Clinical assessment plus ultrasonography accurately predicted deep venous thrombosis
ACP J Club. 1996 Jan-Feb;124:19. doi:10.7326/ACPJC-1996-124-1-019
Wells PS, Hirsh J, Anderson DR, et al. Accuracy of clinical assessment of deep-vein thrombosis. Lancet. 1995 May 27;345:1326-30. [PubMed ID: 7752753]
To assess the accuracy of a clinical model for diagnosing suspected deep venous thrombosis (DVT).
A blinded comparison of a clinical model with venous ultrasonography and contrast venography.
2 university-affiliated centers in Canada and 1 in Italy.
635 outpatients with suspected DVT who had symptoms for < 60 days were eligible for inclusion. Exclusion criteria were previous DVT or pulmonary embolism, concomitant clinically suspected pulmonary embolism, contraindication to contrast media, anticoagulant therapy for more than 48 hours, below-knee amputation, and pregnancy. 529 patients (83%) were evaluated.
Description of Test and Diagnostic Standard
All patients were clinically assessed before having ultrasonography and venography. On the basis of signs and symptoms of DVT, risk factors for DVT, and potential alternative diagnoses, a clinical model was developed that categorized patients as having a low, moderate, or high pretest probability of DVT. Ultrasonograms and venograms were interpreted by a panel of 3 or more observers blinded to other diagnostic test results and patients' clinical histories. An abnormal ultrasound result was a lack of full compressibility of the common femoral or popliteal veins. The diagnosis of DVT was confirmed by venography characterized by a constant intraluminal filling defect in ≥ 2 projections.
Main Outcome Measures
Sensitivity, specificity, and post-test probabilities of DVT with normal and abnormal ultrasonography results for each pretest probability classification.
DVT was confirmed in 72 of the 85 patients (85%, CI 75% to 92%; likelihood ratio [LR] 16.2) classified as having a high pretest probability; in 47 of 143 patients (33%, CI 25% to 41%; LR 1.4) classified as having a moderate probability; and in 16 of 301 patients (5%, CI 3% to 9%; LR 0.2) classified as having a low probability. For proximal DVT, LRs for the combination of the clinical model and ultrasonography ranged from > 50 (virtually diagnostic) for an abnormal ultrasonogram plus a high or moderate pretest probability, through 1 (no useful information) for a normal ultrasonogram and a high pretest probability, to < 0.1 (very unlikely) for a normal ultrasonogram with a low pretest probability. The numbers were similar for all DVT.
The stratification of patients into pretest probabilities using a clinical model combined with venous ultrasonography accurately predicted deep venous thrombosis and streamlined the diagnostic process.
Source of funding: Not stated.
For article reprint: Dr. P. Wells, Ottawa Civic Hospital, Ottawa, Ontario K1Y 1J8, Canada. FAX 613-761-5340.
Although some signs and symptoms are associated with lower-extremity DVT (1), we still admonish students and residents to confirm their clinical suspicions with objective testing. The prospective study by Wells and colleagues links historical and physical findings with ultrasonographic results to provide a simplified approach to confirming or excluding DVT. The methods were straightforward, and we are reassured that the pretest probability assignments are reproducible and easily applied.
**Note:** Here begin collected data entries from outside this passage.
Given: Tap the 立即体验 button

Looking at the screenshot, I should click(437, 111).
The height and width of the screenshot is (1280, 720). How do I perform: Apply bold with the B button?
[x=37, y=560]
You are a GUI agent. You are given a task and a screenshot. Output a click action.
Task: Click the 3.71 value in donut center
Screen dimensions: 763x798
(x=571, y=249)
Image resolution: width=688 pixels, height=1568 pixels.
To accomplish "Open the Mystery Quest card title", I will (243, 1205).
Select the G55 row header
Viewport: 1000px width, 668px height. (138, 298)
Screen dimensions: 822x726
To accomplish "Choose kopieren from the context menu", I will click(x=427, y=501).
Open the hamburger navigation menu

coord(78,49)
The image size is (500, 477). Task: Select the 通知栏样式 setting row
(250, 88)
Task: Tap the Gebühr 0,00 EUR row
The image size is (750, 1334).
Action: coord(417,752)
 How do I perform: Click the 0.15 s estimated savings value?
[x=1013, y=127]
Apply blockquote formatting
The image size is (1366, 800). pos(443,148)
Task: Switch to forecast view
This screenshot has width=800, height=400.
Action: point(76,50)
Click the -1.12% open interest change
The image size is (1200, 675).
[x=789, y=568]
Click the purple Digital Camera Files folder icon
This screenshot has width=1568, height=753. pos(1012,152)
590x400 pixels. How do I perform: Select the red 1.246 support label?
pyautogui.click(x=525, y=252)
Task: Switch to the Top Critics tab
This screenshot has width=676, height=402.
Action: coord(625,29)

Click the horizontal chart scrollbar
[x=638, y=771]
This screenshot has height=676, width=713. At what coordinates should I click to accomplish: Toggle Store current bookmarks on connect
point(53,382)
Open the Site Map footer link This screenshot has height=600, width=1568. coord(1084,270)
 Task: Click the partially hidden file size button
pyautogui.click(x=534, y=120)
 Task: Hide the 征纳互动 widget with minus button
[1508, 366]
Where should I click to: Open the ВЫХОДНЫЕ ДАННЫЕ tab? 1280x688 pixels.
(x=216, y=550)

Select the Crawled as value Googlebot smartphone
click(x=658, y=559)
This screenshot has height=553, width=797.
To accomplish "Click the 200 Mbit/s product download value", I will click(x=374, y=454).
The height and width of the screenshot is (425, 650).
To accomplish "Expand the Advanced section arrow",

The results serve as an important reminder of the limitations of test accuracy for DVT and many other conditions. At the extremes of disease prevalence or clinical probability, even for sensitive and specific tests, some patients will have positive results but not disease (positive predictive value < 100%), and others with negative results will have disease (negative predictive value < 100%).
In this study, the positive predictive value (post-test probability) of abnormal ultrasonography was only 63% in the low pretest probability group of patients, but the combination of abnormal ultrasonography and moderate or high pretest probability was virtually diagnostic. The negative predictive value of ultrasonography was only 68% in the high pretest probability group. Thus, patients with positive ultrasound results and low pretest probability should be investigated further, as should patients with normal ultrasound results and high or moderate pretest probability.
Can we now apply these clinical criteria for DVT to stratify our patients in advance of further testing? Not yet. As shown in the results of this study, when comparing DVT frequencies among the 3 centers, disease rates and severity at presentation are likely to vary from institution to institution. Although it is reassuring that the high pretest estimates predicted positive venography in at least 80% of patients at all 3 centers, the clinical criteria need to be validated by means of prospective re-evaluation at other centers (2).
Daniel M. Becker, MD
University of Virginia Medical SchoolCharlottesville, Virginia, USA
Since the publication of this 1995 paper by Wells and colleagues, 2 studies (3, 3) have been done that have asessed the value of pretest probablility of DVT management and application of a diagnosis model for the management of hospitalized patients with suspected DVT.
These articles stress the importance for clinicians of using pretest probability models in patients with DVT.